Since the physical fiber optic cabling is expensive to implement for each and every service separately, its capacity expansion using a Wave Division Multiplexing (WDM) is a necessity. WDM is a concept that describes combination of several streams of data/storage.video or voice on the same physical fiber-optic cable by using several wavelengths (frequencies) of light with each frequency carrying a different type of data.
There are two types of WDM architecture: Coarse Wave Division Multiplexing (CWDM) and Dense Wave Division Multiplexing (DWDM). CWDM systems typically provide 8 wavelengths, separated by 20nm, from 1470nm to 1630nm. Some DWDM systems provide up to 144 wavelengths, typically with no more than 2nm spacing, roughly over the same range of wavelengths.

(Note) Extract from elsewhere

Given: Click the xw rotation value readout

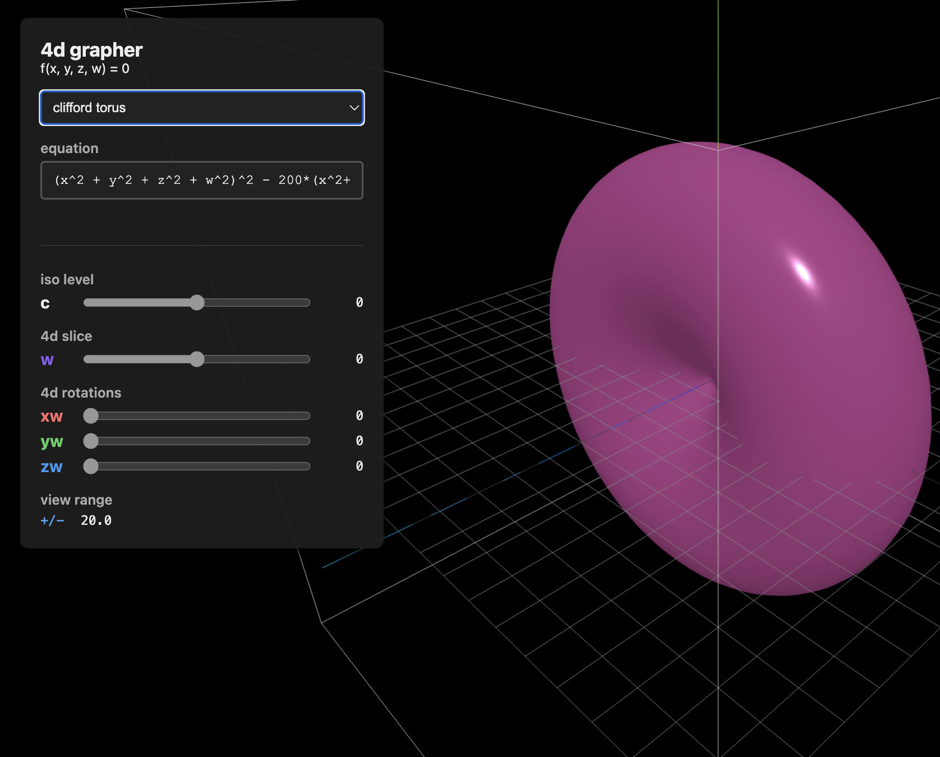Looking at the screenshot, I should point(359,416).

The main advantage of CWDM is the cost of the optics which is typically 1/3rd of the cost of the equivalent DWDM optic. This difference in economic scale, the limited budget that many customers face, and typical initial requirements not to exceed 8 wavelengths, means that CWDM is a more popular entry point for many customers. With PacketLight's WDM equipment, a customer can start with 8 CWDM wavelengths but then grow by introducing DWDM wavelengths into the mix, utilizing the existing fiber and maximizing return on investment.
By utilizing CWDM and DWDM or the mixture of thereof, carriers and enterprises are able to transport from services of 2Mbps up to 10Gbps of data over 36 different channels. This white paper explains this capability of such expansion and its associated cost.
Typically CWDM solutions provide 8 wavelengths capability enabling the transport of 8 client interfaces over the same fiber. However, the relatively large separation between the CWDM wavelengths allows expansion of the CWDM network itself with an additional 32 wavelengths utilizing DWDM technology, thus expanding the existing infrastructure capability up to 36 wavelengths and utilizing the same equipment as part of the integrated solution.
Additionally, the typical CWDM spectrum supports data transport rates of up to 4.25Gbps, while DWDM is utilized more for large capacity data transport needs of up to 10Gbps. By mapping DWDM channels within the CWDM wavelength spectrum as demonstrated below, much higher data transport capacity on the same fiber optic cable can be achieved without any need for changing the existing fiber infrastructure between the network sites.
As demonstrated by Figure 1.0, CWDM occupies the following nm: 1470nm, 1490nm, 1510nm, 1530nm, 1550nm, 1570nm, 1590nm, and 1610nm, each separated from the other by 20nm. PacketLight can insert into any of the of the 4 CWDM wavelengths (1530nm,1550nm,1570nm and 1590nm), a set of additional 8 wavelength of DWDM separated from each other by only 0.1nm. By doing so up to 4 times, the CWDM network capability can easily expand by up to 28 additional wavelengths.